Here is a man who enjoyed the fullest respect of his own generation, who possessed a deep, compassionate heart and a creative and far-ranging mind, who brought these faculties to bear on the problems of his own time in searching moral critique and bold proposals for pragmatic solutions to the problems he so clearly defined—in some cases for the first time. With equal measures of insight and foresight, Bellers wrote about economics and the plight of the worker, medical research and education, international politics and domestic social policy.
He was the first person in the English-speaking judicial tradition to call for the abolition of the death penalty. He added his voice to that of William Penn in calling for a unified government for Europe. And Bellers was the first to propose a national health service and a number of other reforms in health care:
- standardized medical education, so that all doctors would be trained in the best treatment practices and the public would have some protection from quacks and charlatans;
- medical conferences and journals to keep doctors abreast of new developments in medicine; and
- testing and certification of medicines to guarantee their efficacy and protect patients and patient’s families.
But his most important contribution in his own eyes was his proposal for “colledges of industry”. These were working and educational communities of (ideally) 250 or so people, made up mostly of the working poor, built around profit-making businesses in a wide range of trades that also conducted industrial research. His model anticipated that a third of the time and profit from the college would be surplus and would be reinvested in the research and used for relief to the poor. He wrote several essays on this topic throughout his life, never giving up on it, writing to Parliament and to London Yearly Meeting (essentially a grant proposal). Parliament didn’t listen. London Yearly Meeting created a workhouse at Clerkenwell, but this frustrated him no end, because they had ignored the most important aspects of the idea: community, education, research, profitable contribution. Clerkenwell was a palliative, not a systemic solution.
So how has this important contributor to Quaker—and even Western—history fallen into such relative oblivion among his own people? Why did even his own contemporaries shy away from his genius? And what, if anything, does our amnesia say about Quaker culture and our testimonial relationship to the concern that most exercised him: the social organization of capitalist enterprise? Why do I start my exploration of Quakers and capitalism with John Bellers?
For me, our Bellers amnesia is a useful indicator of a bigger puzzle. Bellers is not the only important political economist whom we’ve forgotten; I would add Benjamin Seebohm Rowntree (1871 – 1954) and, more importantly, David Ricardo (1773 – 1823). (Will we forget Kenneth Boulding, too?) Moreover, while Quakers from their earliest days have had a disproportionate influence on capitalist culture, especially in Great Britain, as we shall see, nevertheless, we are only now beginning to develop a coherent, comprehensive testimony on economics.
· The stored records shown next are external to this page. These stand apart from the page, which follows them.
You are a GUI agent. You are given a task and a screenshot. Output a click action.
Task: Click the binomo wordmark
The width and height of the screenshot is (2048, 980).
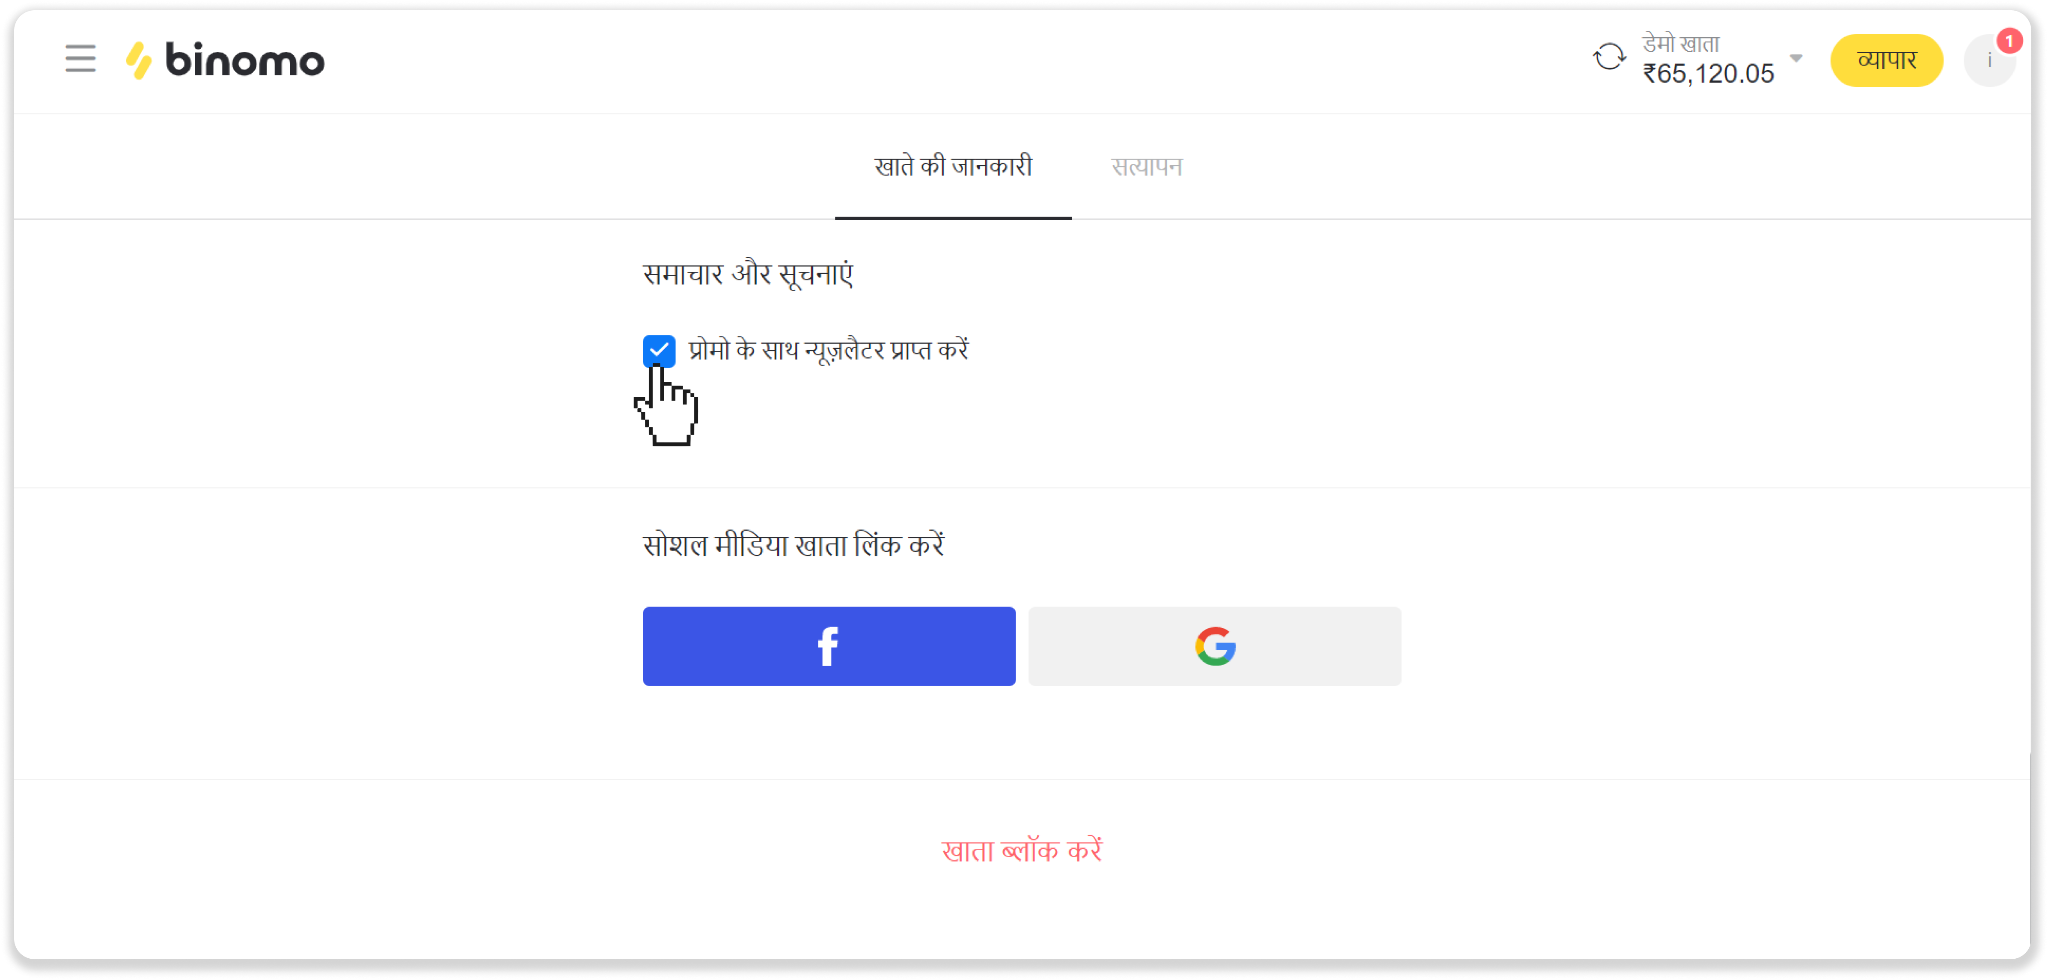click(x=245, y=60)
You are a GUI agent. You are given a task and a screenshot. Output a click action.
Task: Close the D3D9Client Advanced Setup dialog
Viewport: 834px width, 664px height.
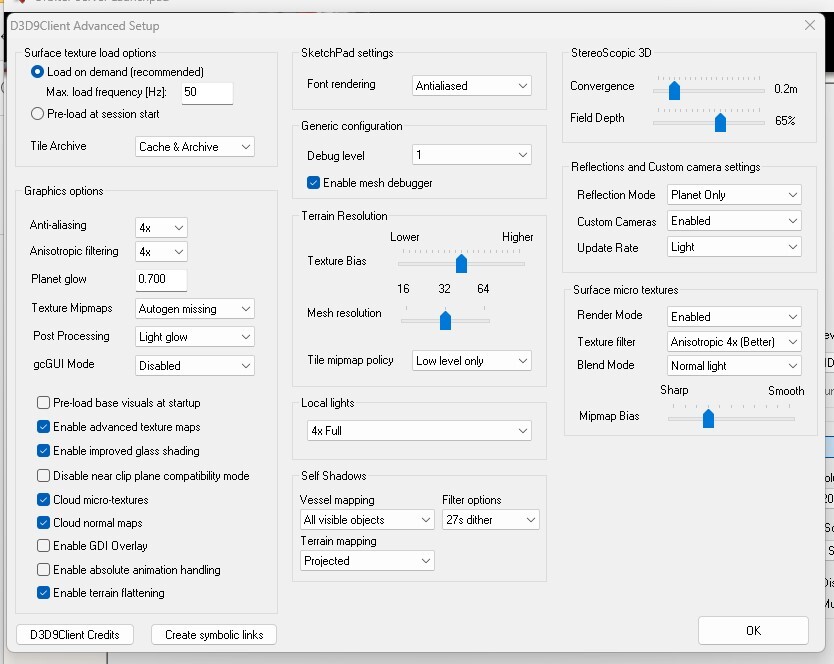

To my knowledge, no one has tried to write a comprehensive economic history of Friends, despite its obvious and enormous importance, until this leaky vessel you are reading right now, though there have been some marvelous treatments of specific people and topics. Friends are weird about money, too, as anyone who’s served on a finance committee well knows. Why?
Why, when we have for so long been in the forefront of efforts to reform prisons, stop war, serve its victims, advance the rights of women, and end slavery, have we been so tardy in addressing the social failures of capitalism? For years, I have felt led to try to answer these questions and John Bellers was my first poster boy, if you will.
I would like to start a new conversation along these lines.